During normal operation, Service E begins producing anomalies. At first the activity seems innocuous: the debug endpoint, which isn’t frequently used, is now receiving occasional requests. When this persists the operator checks with the developer, and discovers that it wasn’t meant to be accessible anymore. They check the user identity in the observables provided by Grey Matter, which indicate the requesting user isn’t associated with the project, and immediately alert security to a likely intrusion that would otherwise have passed unnoticed.

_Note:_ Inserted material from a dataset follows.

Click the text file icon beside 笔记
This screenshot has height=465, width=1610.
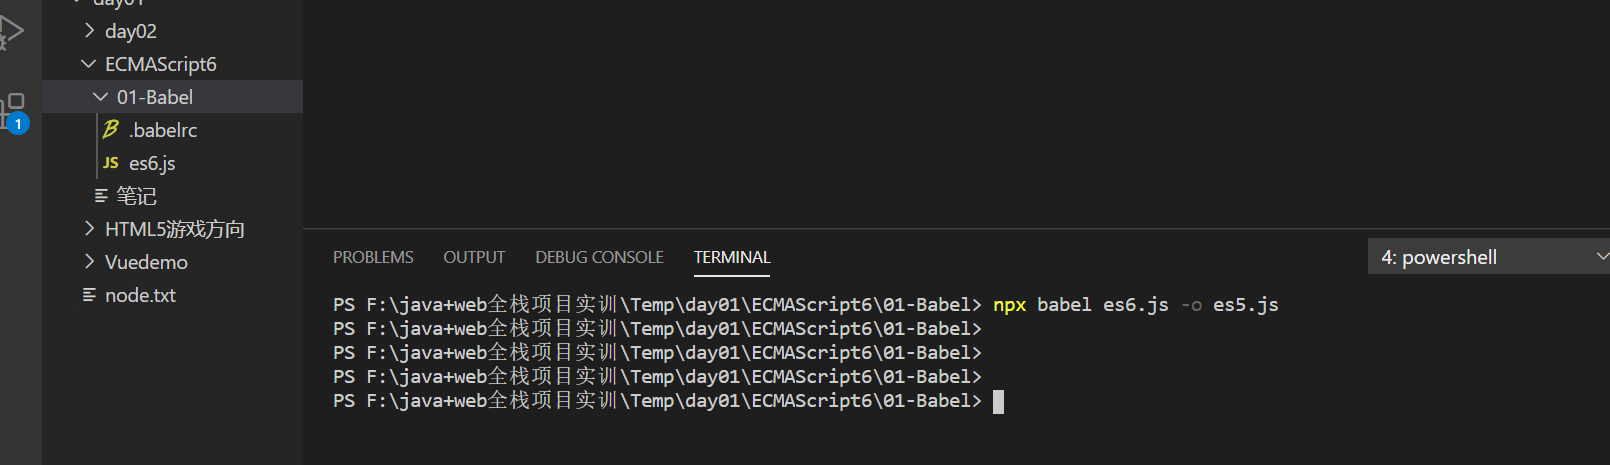[101, 196]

Service F, with a narrow purpose, is only ever used by an automated system, begins receiving very regular requests at particular times of day. Since there is little variation, Grey Matter has learned to expect this regularity. When Service F begins receiving requests at random times of day, they are flagged as anomalies. The operator is disturbed to find that they correlate with otherwise normal sidecar egress anomalies for another sensitive service, indicating the possible compromise of the automated system credentials. The user alerts security while confirming the configured scope of the non-person credentials.

Summary

Service-based architectures and cloud-based capabilities are incredibly valuable advancements, but present challenges at-scale due to the speed of operations they enable and the sheer volume of signals they emit. Grey Matter’s AI provides a cost-effective means of continuous oversight at machine speed, taking advantage of mesh network operations unlike any other capability available today. Grey Matter delivers on the promise of AI Operations, providing the enterprise an unblinking eye capable of monitoring operations with human-like insight at nearly imperceptible levels of detail, and extending the mental reach of human operators for optimal performance and uptime.